Later readers, reading the resulting stories of social collapse and making desperate attempts to smuggle post-it notes of actual expression of language between consenting adults, may understand the risks of this reading but these risks are incurred in real time. The bleating of historical apologia for literature’s descents into the abyss of banal oblivion, however, is usually pretty ineffectual.
The time has come to save the readers! It has actually been suggested (mainly by writers accused of being human) that efforts to produce less mindless reading materials might help. Others have vaguely hinted that the large numbers of people inflicting languages with their increasingly petty and pedantic issues might be helpfully, even whimsically, shot.
Perhaps the most drastic suggestion for saving readers is utterly merciless in its ramifications- Stop telling people what to read and how to read it. The obvious objection to this approach is that it might encourage writers to stop being told what to write and how to write it. That really would be the end of civilization as we know it- or don’t know it. Projections include thousands of unemployed pedants roaming the streets, correcting people’s grammar and mispronouncing things without fear of God or diction.
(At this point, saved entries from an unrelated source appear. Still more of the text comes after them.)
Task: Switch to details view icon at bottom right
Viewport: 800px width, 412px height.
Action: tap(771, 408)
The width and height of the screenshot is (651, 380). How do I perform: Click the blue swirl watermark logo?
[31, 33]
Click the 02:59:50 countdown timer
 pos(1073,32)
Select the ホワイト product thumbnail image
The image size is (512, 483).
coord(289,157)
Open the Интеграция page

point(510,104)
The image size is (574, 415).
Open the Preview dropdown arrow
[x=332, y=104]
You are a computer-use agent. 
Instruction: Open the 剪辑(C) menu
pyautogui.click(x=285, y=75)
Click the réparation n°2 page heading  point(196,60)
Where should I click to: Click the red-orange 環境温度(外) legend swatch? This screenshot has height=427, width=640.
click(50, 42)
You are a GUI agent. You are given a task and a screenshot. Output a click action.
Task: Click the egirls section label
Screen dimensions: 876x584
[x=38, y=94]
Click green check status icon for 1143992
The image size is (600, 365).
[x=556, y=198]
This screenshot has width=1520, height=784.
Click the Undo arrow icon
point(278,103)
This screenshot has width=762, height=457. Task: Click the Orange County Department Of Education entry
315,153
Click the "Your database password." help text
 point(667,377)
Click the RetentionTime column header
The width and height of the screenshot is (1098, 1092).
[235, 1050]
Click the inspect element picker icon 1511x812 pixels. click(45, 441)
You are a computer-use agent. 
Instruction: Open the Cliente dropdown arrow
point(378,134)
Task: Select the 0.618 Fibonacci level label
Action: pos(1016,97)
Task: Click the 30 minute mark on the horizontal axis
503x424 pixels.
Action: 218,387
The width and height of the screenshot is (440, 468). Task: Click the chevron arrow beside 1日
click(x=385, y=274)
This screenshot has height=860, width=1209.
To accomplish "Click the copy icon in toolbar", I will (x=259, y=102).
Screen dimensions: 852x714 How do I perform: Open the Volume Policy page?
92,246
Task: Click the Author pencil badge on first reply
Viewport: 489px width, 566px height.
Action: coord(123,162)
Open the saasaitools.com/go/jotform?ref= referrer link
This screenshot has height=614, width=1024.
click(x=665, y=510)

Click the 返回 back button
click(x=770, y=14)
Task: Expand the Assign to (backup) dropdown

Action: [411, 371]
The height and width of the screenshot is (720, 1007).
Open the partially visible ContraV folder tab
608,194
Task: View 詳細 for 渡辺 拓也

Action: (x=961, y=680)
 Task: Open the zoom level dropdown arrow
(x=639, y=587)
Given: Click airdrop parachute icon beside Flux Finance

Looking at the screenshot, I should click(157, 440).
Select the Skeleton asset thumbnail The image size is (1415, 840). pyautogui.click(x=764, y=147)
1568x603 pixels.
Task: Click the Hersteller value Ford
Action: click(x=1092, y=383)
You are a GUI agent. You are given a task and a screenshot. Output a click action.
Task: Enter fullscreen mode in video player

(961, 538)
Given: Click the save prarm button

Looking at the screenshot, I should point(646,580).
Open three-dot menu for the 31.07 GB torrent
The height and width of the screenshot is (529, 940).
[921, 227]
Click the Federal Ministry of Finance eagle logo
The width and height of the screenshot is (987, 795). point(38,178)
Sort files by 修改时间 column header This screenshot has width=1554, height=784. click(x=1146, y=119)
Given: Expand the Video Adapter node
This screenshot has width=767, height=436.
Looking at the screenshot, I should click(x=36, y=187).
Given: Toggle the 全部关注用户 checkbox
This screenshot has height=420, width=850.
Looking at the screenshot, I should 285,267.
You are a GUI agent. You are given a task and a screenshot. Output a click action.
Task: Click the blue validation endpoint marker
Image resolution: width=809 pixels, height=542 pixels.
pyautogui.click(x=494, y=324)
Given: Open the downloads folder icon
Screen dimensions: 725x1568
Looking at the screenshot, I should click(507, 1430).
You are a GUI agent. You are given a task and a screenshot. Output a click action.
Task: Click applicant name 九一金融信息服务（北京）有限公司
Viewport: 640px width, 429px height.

Cynics believe that this would effectively disenfranchise publishers, and that that’s the real reason for the traditional objection to readers actually reading anything at all. Instead of those dear old recipes for celebrities/nutcases/furniture catalogues and compulsory protagonists, someone might write something interesting.
Of course, the readers will survive, if only out of sheer perversity. They’ll hide in their caves, pretending to watch TV and play video games. They’ll deliberately ignore the neophytes who still admit they read. But they’ll never tell anyone what they read, or where they got the contraband usages of words as more than a way of shifting air around.
Only the truly strong readers will survive, however. There’s another danger, much worse than mere mass illiteracy. Others will become compulsive readers of anything and everything. Like the sad things which study psychology as a way to manipulate others without the intelligence to understand their subject at all, these pseudo-readers could become a hideous plague.
To read without knowledge is worse than a drug. The fatal illusion of knowledge which comes from ignorant reading is worse than any drug. It’s a form of mental death, lost in the logic of cranked out garbage. This is the reading that breeds fanatics and fools. Don’t be surprised to hear mobs chanting jingles while burning heretics who buy other types of soap. Be even less surprised when someone starts explaining that those who believe in the invention of fire and the wheel should be exterminated.
What about the writers, though? If there are no self-confessed readers, what will happen to them? Will they go on the rampage, using unrestrained adjectives and pretending to know what they’re writing about? Will they actually commit the final obscenity, and claim to have new ideas, raving insanely in public and unheeded about metaphors and meanings?
That’s the real reason for saving real readers as more than an underground species. Nobody else would, or could, put up with the real writers.